▶ **Task to carry out**: Whenever a line in the listing contains "will", copy that line.

▶ **Task material**:
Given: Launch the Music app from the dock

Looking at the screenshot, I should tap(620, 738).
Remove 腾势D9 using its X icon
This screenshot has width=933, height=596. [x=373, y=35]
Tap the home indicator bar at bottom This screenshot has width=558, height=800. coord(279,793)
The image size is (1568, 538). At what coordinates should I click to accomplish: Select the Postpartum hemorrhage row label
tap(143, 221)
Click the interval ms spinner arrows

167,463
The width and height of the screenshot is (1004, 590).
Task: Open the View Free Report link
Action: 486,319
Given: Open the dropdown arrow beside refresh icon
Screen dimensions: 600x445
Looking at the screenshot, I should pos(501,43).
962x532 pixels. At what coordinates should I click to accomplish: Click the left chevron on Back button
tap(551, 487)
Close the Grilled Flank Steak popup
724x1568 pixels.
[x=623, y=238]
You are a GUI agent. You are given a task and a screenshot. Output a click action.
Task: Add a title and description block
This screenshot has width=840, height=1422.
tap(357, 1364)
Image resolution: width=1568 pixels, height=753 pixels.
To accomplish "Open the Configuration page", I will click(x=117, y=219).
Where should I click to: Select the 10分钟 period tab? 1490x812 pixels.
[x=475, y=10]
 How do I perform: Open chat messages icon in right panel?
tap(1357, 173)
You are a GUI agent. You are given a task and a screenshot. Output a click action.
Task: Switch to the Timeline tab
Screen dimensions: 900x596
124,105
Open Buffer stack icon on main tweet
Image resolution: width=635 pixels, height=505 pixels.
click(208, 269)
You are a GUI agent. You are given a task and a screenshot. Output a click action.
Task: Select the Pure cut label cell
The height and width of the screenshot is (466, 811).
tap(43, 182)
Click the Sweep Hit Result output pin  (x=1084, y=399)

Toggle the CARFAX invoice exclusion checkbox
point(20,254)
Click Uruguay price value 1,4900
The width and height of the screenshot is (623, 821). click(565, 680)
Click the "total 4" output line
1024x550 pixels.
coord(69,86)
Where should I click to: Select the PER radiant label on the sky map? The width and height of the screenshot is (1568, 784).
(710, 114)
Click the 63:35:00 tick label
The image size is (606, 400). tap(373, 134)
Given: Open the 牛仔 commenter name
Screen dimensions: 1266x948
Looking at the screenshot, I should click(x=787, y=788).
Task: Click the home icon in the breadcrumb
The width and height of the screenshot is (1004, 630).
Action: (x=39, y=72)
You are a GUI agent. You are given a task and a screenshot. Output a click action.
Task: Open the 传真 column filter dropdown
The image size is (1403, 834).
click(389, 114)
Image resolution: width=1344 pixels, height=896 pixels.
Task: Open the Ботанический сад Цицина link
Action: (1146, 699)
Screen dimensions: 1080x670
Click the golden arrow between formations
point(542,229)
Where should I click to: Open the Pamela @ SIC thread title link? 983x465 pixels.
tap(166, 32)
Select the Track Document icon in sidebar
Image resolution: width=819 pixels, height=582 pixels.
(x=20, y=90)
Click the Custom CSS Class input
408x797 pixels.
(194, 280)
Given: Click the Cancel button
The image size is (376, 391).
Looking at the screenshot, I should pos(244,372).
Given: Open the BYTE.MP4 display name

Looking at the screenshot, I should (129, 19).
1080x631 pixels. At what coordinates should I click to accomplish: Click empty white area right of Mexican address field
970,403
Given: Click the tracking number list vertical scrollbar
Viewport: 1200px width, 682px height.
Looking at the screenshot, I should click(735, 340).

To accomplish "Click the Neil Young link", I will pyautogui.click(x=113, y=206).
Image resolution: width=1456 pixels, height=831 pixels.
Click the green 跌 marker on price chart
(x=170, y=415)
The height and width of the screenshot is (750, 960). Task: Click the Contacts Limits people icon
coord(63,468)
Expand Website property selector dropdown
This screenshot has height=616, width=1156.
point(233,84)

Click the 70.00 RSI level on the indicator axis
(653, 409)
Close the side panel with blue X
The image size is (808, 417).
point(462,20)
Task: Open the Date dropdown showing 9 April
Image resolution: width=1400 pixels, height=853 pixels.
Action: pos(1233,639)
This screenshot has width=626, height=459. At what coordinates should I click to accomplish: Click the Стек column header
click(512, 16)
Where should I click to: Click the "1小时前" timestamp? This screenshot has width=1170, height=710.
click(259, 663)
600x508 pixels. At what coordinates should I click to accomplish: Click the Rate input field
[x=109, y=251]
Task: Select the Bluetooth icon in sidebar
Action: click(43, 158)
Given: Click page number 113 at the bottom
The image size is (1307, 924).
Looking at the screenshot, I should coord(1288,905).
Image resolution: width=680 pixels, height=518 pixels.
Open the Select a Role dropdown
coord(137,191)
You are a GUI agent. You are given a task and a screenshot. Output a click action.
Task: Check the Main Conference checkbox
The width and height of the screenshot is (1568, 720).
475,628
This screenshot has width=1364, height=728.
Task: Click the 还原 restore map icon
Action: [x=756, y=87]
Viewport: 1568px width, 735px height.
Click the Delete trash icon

▶ **Response to this task**:
To accomplish "Open the Configuration page", I will click(x=117, y=219).
To accomplish "Click the Neil Young link", I will pyautogui.click(x=113, y=206).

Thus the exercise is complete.